AVAILABLE RECORDS:
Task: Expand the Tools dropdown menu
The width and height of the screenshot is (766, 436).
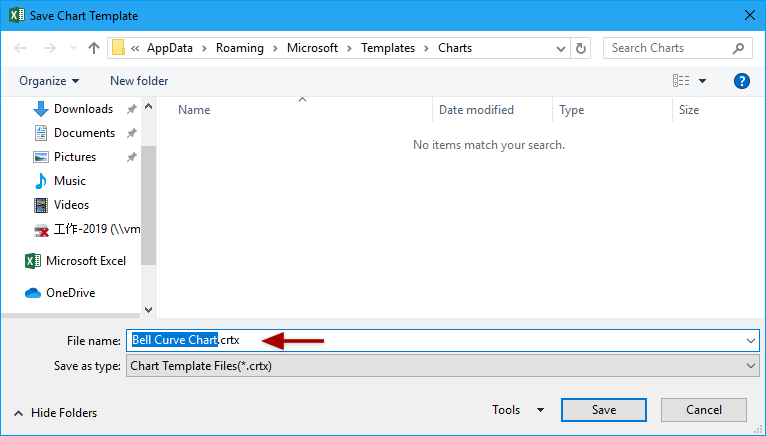Action: click(x=518, y=410)
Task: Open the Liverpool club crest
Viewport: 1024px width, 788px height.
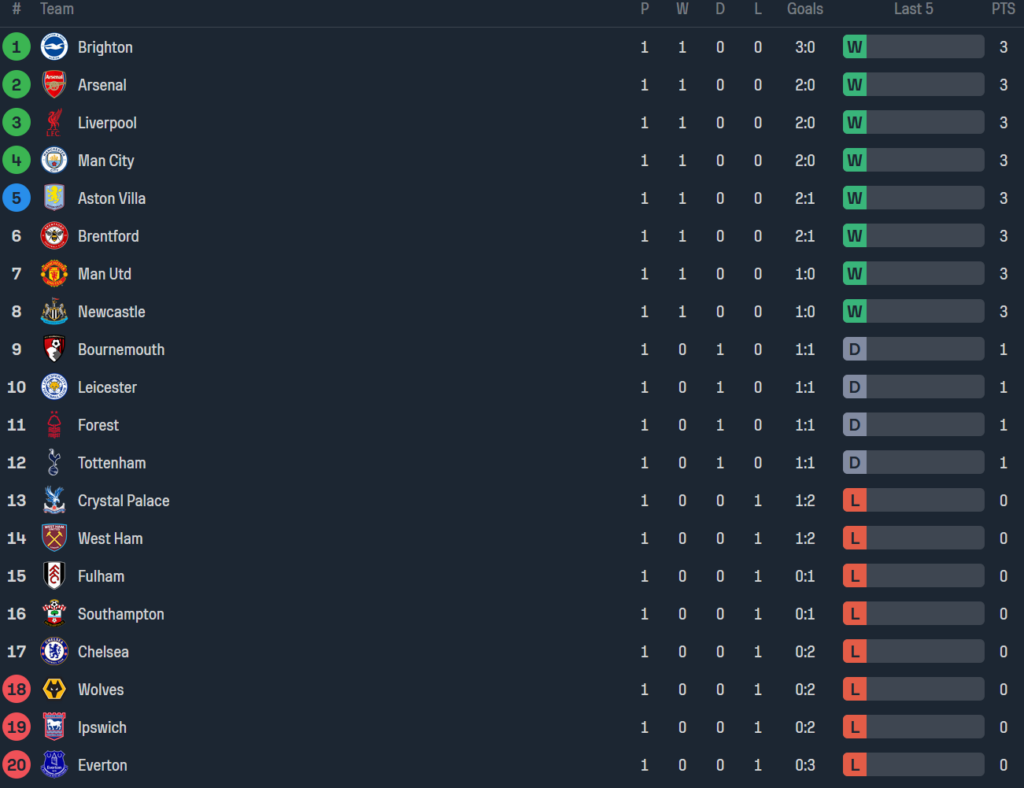Action: coord(54,123)
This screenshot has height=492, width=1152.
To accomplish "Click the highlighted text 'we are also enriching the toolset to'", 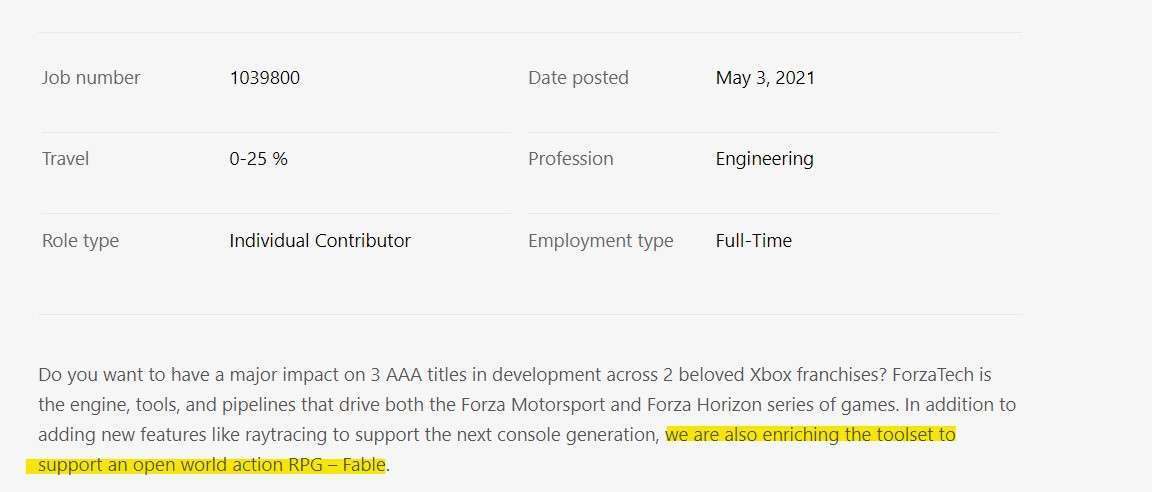I will [810, 435].
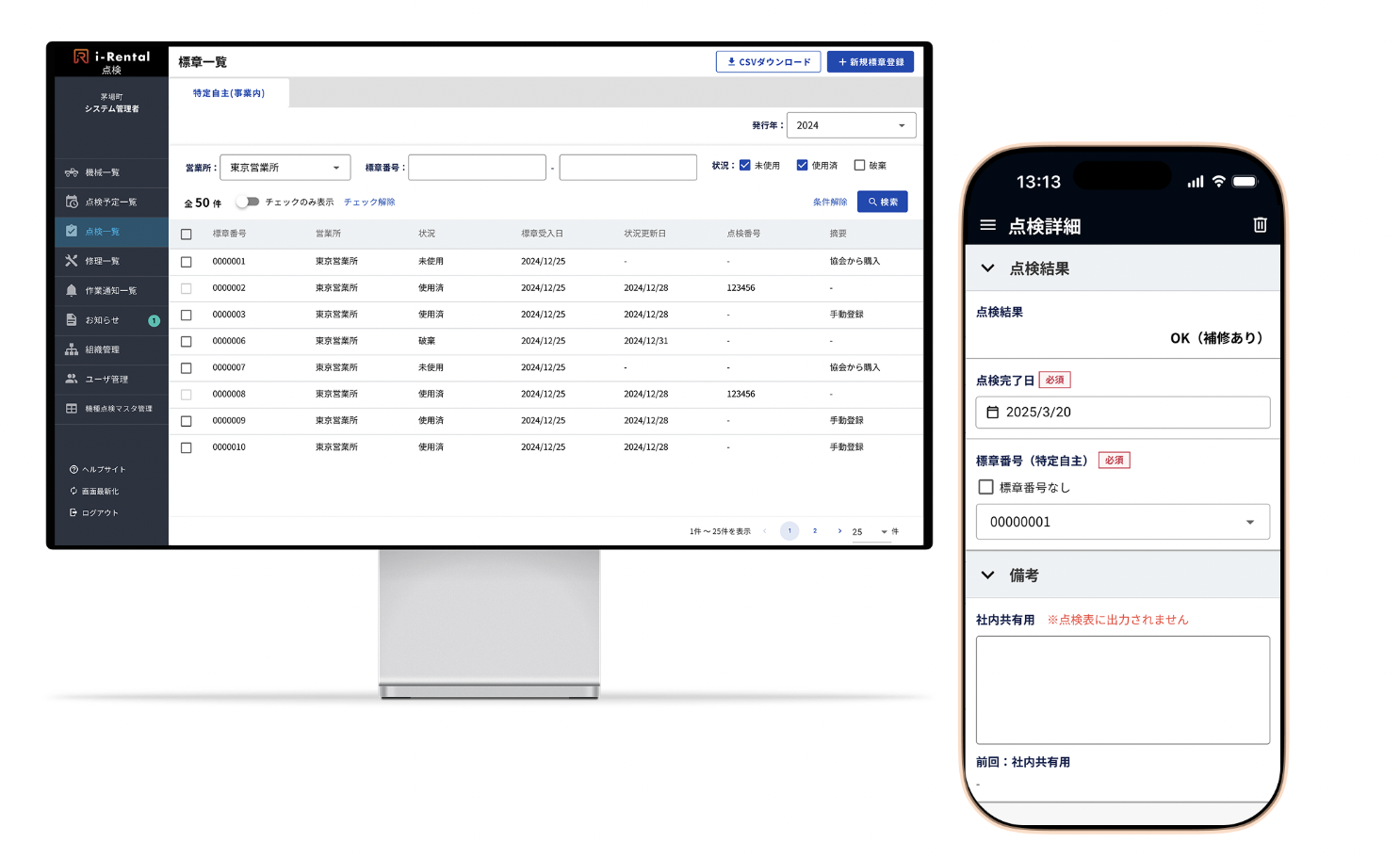Select the 修理一覧 wrench icon
1400x859 pixels.
click(x=72, y=261)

TO DO:
Where the word "Task" appears in a line of the entries above, count that line; give only the number.

ANSWER TO THIS PROBLEM:
2